WHAT IS NEEDED = Scanning the listing below, tally every line where the string "Task" shows up, then state the count alone.

DATA FOR PROCESSING =
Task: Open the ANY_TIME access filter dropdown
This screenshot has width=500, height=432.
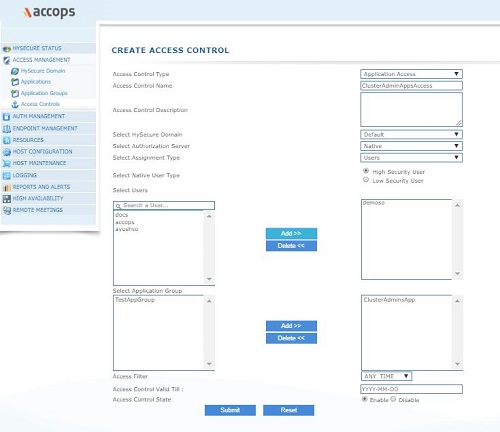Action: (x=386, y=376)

...

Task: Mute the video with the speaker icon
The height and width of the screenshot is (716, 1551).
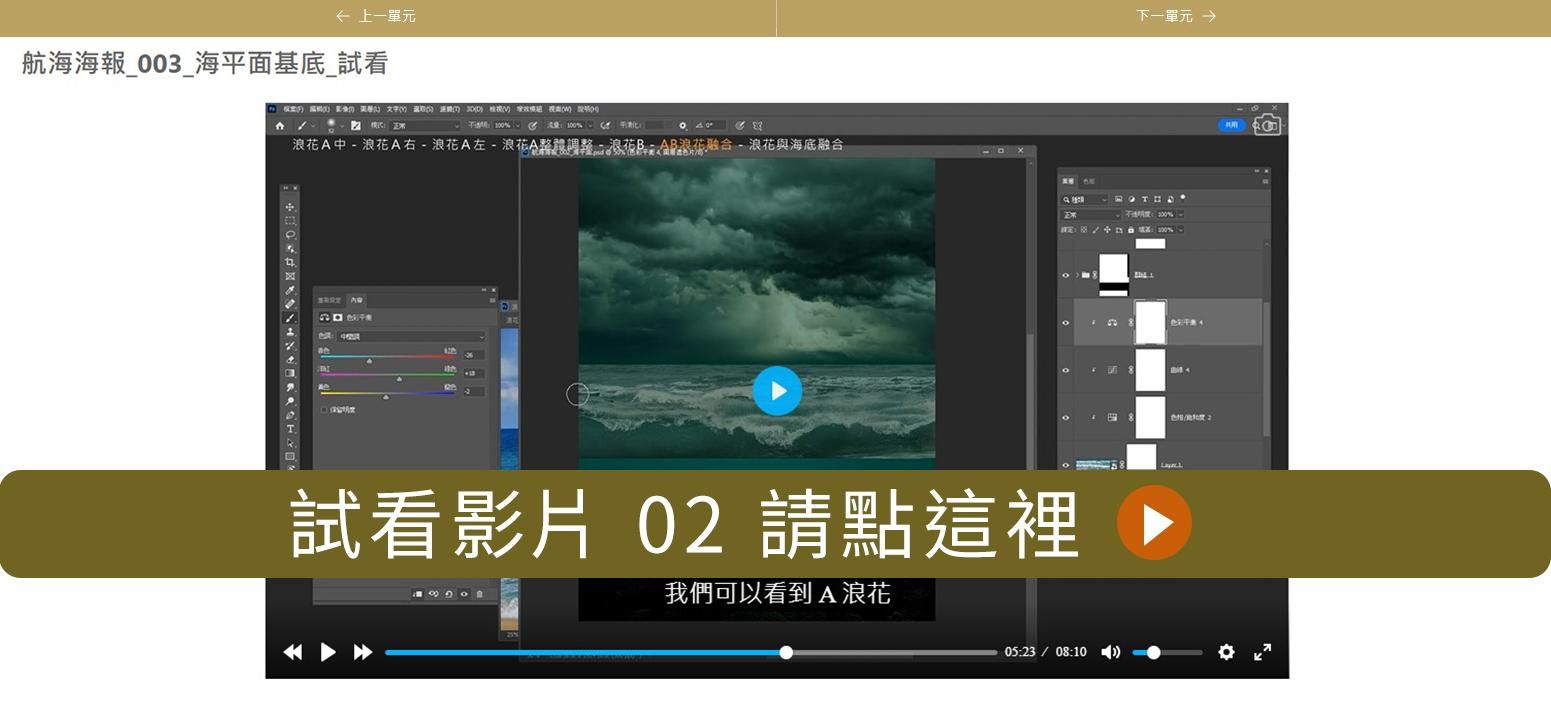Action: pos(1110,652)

---

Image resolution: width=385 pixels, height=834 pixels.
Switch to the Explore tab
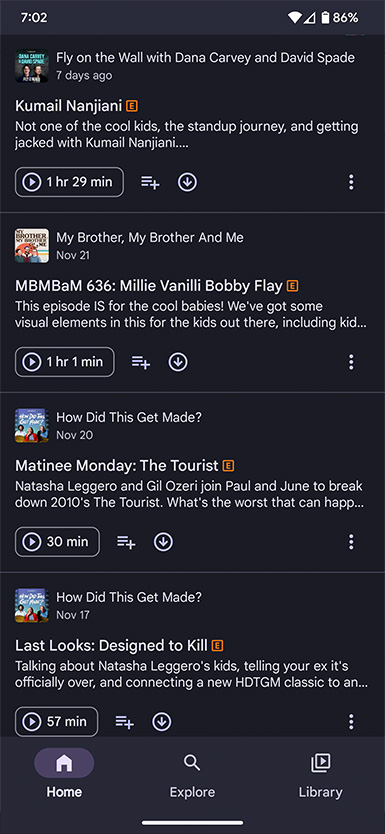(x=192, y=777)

RESULT FOR THIS EXERCISE = 2